|NATIONAL PARKS QUICKLINKS|
Backpacker Magazine – January 2014
See our readers’ top spot, from lakeside to mountaintop, on a two-day loop.
Picture an island isolated in the expanse of an ocean-like lake. Add moose, loons, and a couple packs of timber wolves. Top it off with wooded bays, fragrant conifers, and crested ridgelines. The result: Isle Royale. “Plus,” says David Crites, “the island’s remoteness filters out all but those who really want to be there, which means it’s rarely crowded.”

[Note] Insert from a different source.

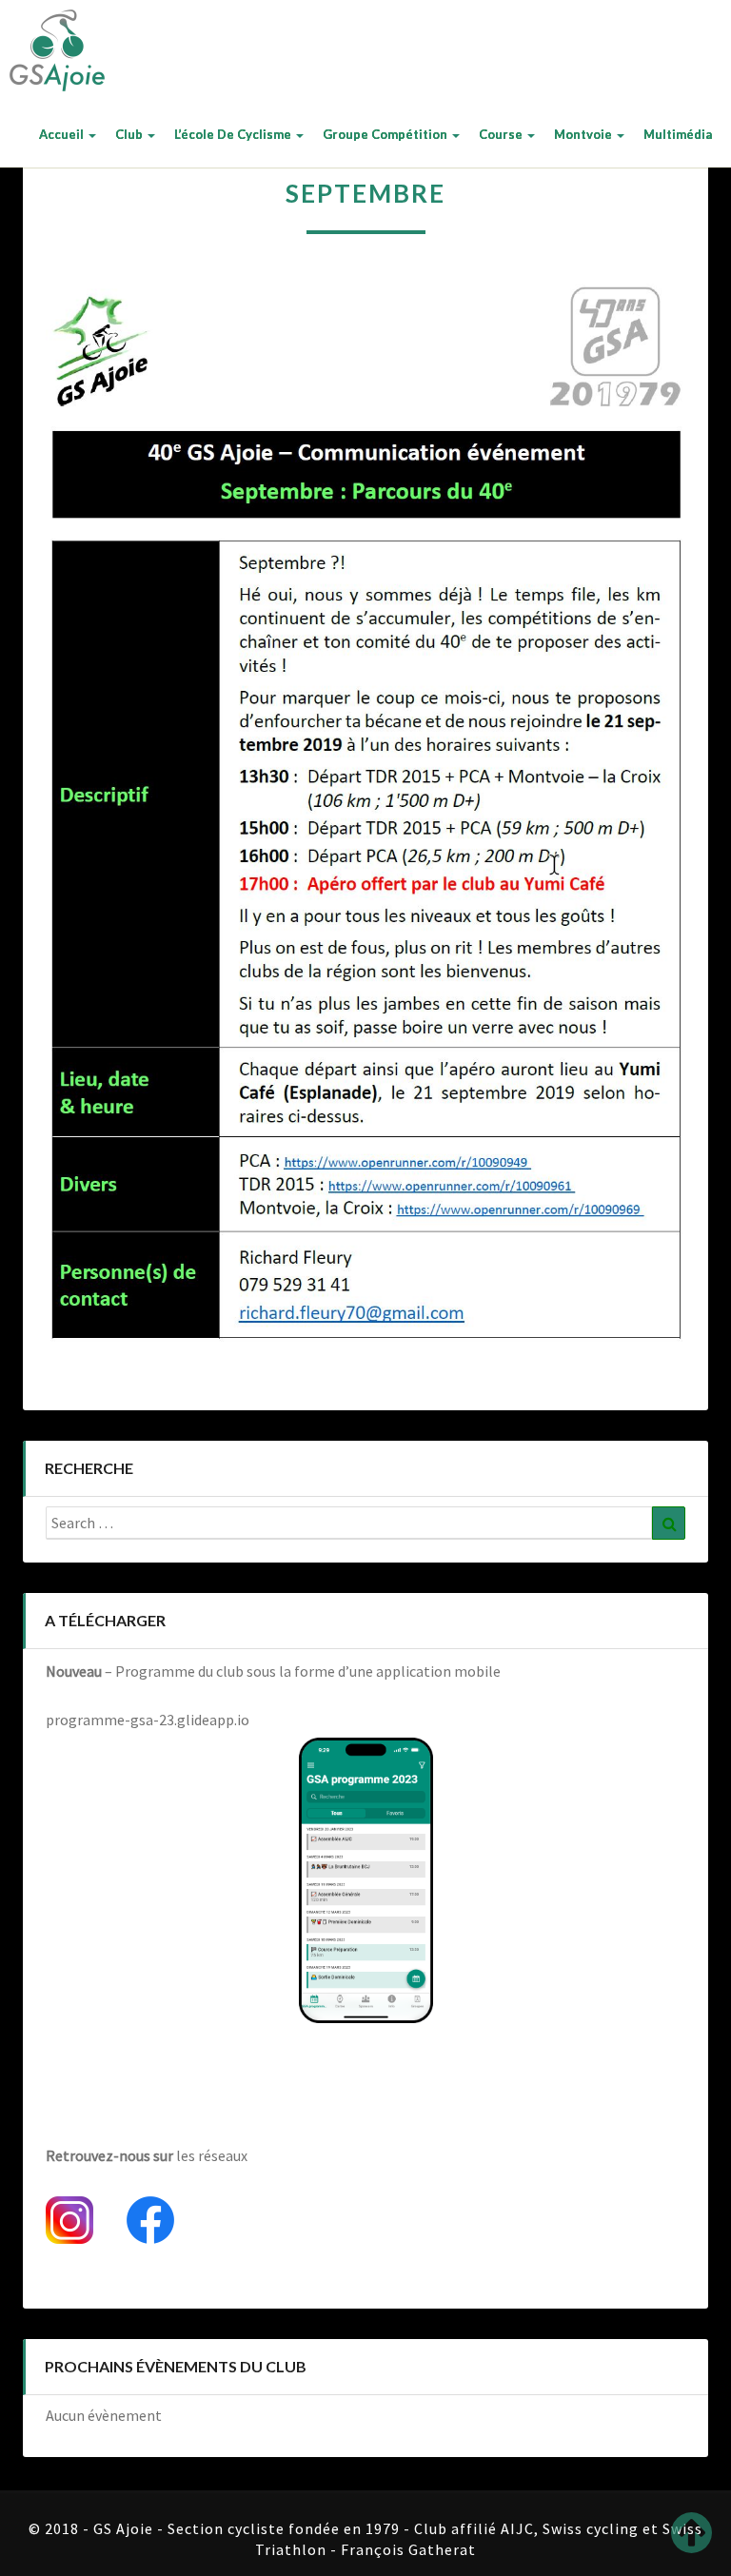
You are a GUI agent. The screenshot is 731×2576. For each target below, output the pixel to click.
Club (130, 134)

See some of the best of the island on an 18.4-mile track that explores grassy ridges and waterside caves. Start at Hidden Lake dock (1), skirting Hidden Lake (a popular hangout for moose), then climb past Monument Rock, an inland, ancient sea stack. About a mile in, take the .1-mile path to Lookout Louise (2), a bluff-top vantage point 900 feet above fjord-like Five Finger and Duncan Bays. Back on the Greenstone Ridge Trail, the next 5.1 miles trace the grassy ridgeline dotted with thimbleberry bushes (ripe in late July and August) and watery views in every direction.
At mile 6.2, top Mt. Franklin’s 1,080-foot summit (3) for panoramas stretching to Canada. Continue southwest along Greenstone Ridge another 2.5 miles to the lookout tower on 1,133-foot Mt. Ojibway (4) to see the island’s interior lakes—like holes punched clean through to Lake Superior. Take the Mt. Ojibway Trail south toward the Rock Harbor shoreline, set up camp at Daisy Farm Campground (six tentsites and 16 shelters) (5), then wander neighboring trails for photo ops.
“I was out looking for wildlife one evening in fall, and I could hear moose moving through a nearby marsh,” Crites recalls. “As I put my pack down to grab my camera, I saw a wolf standing about 50 feet behind me. It was gone in an instant.” The next day, hike east on the Rock Harbor Trail, looking for old stone foundations from the abandoned Siskowit copper mine, which operated in the 1850s.
Roughly 4 miles past the mine, visit Suzy’s Cave (6), an inland sea arch sculpted by Superior’s waves. Close the loop with a 1.8-mile stretch back to Rock Harbor (7) that crosses a series of outcrops with near-constant views of the waterfront.